Things to do:
**a)** Please print the QuickTime screen recording post word for word, starting with "I'd also like" and going on through "start it manually.".
**b)** Answer these from the QuickTime screen recording post:
(i) For about how many seconds should the drag last?
(ii) About how many drags would a series of drags need?
(iii) The scroll runs between which two times of day?
**c)** Pick up the QuickTime screen recording post after its final sentence and keep writing it.

QuickTime Screen Recording with smooth click and drag

Please don't knock yourself out on this one. I did figure out I could use my iMac (Intel) mouse and do an OK click and drag. I couldn't do the drag smoothly enough on the trackpad.

Trying to do a QuickTime "Screen Recording". During the recording I need to do a click and drag. But it happens instantly (well very very fast to be "precise") and I want the drag to be smooth for say 5 seconds. Can a drag be slowed down? It might be able to be done as a series of drags, but I can't imagine getting them accurately enough and I'd need about 100 steps, in other word, 100 drags which would require tuning. So I scroll (click and drag) from 6 am to 8 pm in steps of ten second each. I can do the scroll manually, but I'm not steady enough on a laptop.

I can get by with a fix for the above, the following are niceties for something I probably won't do very often.

I'd also like to automate starting the recording. But I can't get the click to start the recording. I recorded the click but doesn't work. I see a start in the QT dictionary, but I never could get AppleScript syntax. OK, I put in a pause and start it manually.

Better if there was a shortcut to start the recording, then I wouldn't have to click on a spot that may not always be in exactly the same place.

FindMyShadow is an iOS app to show shadows of building moving during the day.

Most AppleScript "actions" require a target, either as part of the command itself or by wrapping the command in a "tell" block that sets the target. So you can use either:

tell application "QuickTime Player"
	start front document
end tell

or

tell application "QuickTime Player"
	tell front document
		start
	end tell
end tell

These work because the "New Screen Recording" you open will be the frontmost document in the QuickTime Player app -- if that may not be the case you'd have to find a way to explicitly address the correct document, but you should be OK here.

Recorded information:
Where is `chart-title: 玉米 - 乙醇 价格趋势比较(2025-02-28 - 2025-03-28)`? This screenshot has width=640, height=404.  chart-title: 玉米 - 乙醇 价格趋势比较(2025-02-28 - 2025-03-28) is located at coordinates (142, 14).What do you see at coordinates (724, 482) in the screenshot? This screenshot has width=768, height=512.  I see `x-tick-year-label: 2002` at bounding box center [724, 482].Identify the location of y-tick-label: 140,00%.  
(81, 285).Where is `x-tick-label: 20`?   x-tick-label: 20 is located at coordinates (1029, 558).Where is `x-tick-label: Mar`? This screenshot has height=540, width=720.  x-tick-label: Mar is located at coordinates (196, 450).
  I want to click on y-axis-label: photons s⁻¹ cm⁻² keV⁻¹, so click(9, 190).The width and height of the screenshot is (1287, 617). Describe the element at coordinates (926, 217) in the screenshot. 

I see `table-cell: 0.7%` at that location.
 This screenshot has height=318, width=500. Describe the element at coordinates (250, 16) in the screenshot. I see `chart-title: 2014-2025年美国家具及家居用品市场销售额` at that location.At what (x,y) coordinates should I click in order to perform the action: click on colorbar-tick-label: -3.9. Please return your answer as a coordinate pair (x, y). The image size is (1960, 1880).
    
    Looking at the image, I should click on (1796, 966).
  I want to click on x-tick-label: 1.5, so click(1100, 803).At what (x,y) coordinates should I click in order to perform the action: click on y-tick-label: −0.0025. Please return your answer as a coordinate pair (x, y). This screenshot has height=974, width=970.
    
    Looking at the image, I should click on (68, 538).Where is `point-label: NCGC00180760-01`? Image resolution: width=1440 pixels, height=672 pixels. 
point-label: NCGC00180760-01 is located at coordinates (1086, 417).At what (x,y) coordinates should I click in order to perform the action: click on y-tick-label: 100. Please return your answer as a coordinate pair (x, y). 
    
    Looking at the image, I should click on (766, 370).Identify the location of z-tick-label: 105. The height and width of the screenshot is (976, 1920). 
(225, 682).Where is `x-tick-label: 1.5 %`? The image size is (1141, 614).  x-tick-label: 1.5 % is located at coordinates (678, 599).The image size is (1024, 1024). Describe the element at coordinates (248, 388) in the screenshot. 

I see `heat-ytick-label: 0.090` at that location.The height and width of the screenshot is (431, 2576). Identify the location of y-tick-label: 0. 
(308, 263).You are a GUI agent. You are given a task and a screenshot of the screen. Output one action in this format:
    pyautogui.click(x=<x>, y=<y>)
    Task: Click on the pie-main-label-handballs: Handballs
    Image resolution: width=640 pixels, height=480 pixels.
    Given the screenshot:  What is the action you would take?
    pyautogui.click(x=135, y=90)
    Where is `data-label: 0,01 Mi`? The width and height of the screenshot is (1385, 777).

Numbered responses:
**a)**
I'd also like to automate starting the recording. But I can't get the click to start the recording. I recorded the click but doesn't work. I see a start in the QT dictionary, but I never could get AppleScript syntax. OK, I put in a pause and start it manually.

**b)**
(i) About 5 seconds.
(ii) About 100.
(iii) From 6 am to 8 pm.

**c)**
As for the move, this is my first go a mouse-drag scripting in KM (prompted by @Yu_Cai showing me that click-multidrag was possible), so it's a hack that you could probably improve on! But 390 pixels in 100 steps over 5 seconds is a loop of a four pixel drag then a 0.05 second delay, repeated 100 times (if the 10 extra pixels matter, only loop 98 times!).

Tested by using the line-drawing tool in PowerPoint -- see if it works in FindMyShadow.

Nige_S Thank you. I couldn't get the QuickTime aspects to work. But the Click and Move got me the important part.

Since I don't have to do this often, I just activated Screen Capture (Cmd-Shift-5), manually start capture and then with KM to start and move the scrubber. (I have to make sure the initial scrubber position is set correctly. Also a few set up steps for Screen Capture). My scrubber action ended up as so:


The 4.5 lined up with 10 seconds. No pause needed as this is already too slow. If necessary I'll speed it up in post production.

Thank you.

Hmmm -- not sure you can actually drag 4.5 pixels! I wonder what KM does in that situation? I feel a test coming on. Totally agree with over-capturing at a slow speed and making it right in post.

Glad it's now working for you. If you end up doing a lot of these then it might be worth revisiting the QT issue, and there's also the command line screencapture utility (though it isn't well documented).

Maybe I just got lucky. Four pixels was close to 10 seconds, so I just SWAGed at 4.5 and it worked. But can't guarantee I didn't change something else. Lots of fiddling to make it work reasonably well. Just checked, the 4.5 pixel setting kept the recording at 10 second intervals (the simulated time for the moving sun).

Note that the two "drag to" fields stacked whereas before they were side by side..

Don't foresee doing much of this. Was to support a project my wife is working on. FindMyShadow was cheap and did what was needed. A very simple interface.

After a discussion with my wife realized I should put in a feature request for controlling the time of the drag.

Sorry -- I wasn't clear. What I meant was that I'm not sure you can drag half a pixel, so I don't know how KM is handling the remainder -- 4 then 5 then 4..., always rounding down, or always up, or something else. Which is why I feel a test could be interesting.

Note that the 4.5 pixel setting has little to do with the speed or the time required for the loop to complete. Heavily load your processor with other stuff and it'll take longer, restart and load only FindMyShadow and it'll probably be quicker. The time taken will depend on how fast your Mac can process those 100 drag events.

You may already know this, but the same company also has a web page that does this -- and it has an autoplay button. I haven't used either app so don't know how they compare, but the web version may be good enough for what you need.

I understood your response. See "Move one click and drag" option for duration for some discussion on speed and a slightly different way to handle it. And these .mov files are less than 1/10 the size.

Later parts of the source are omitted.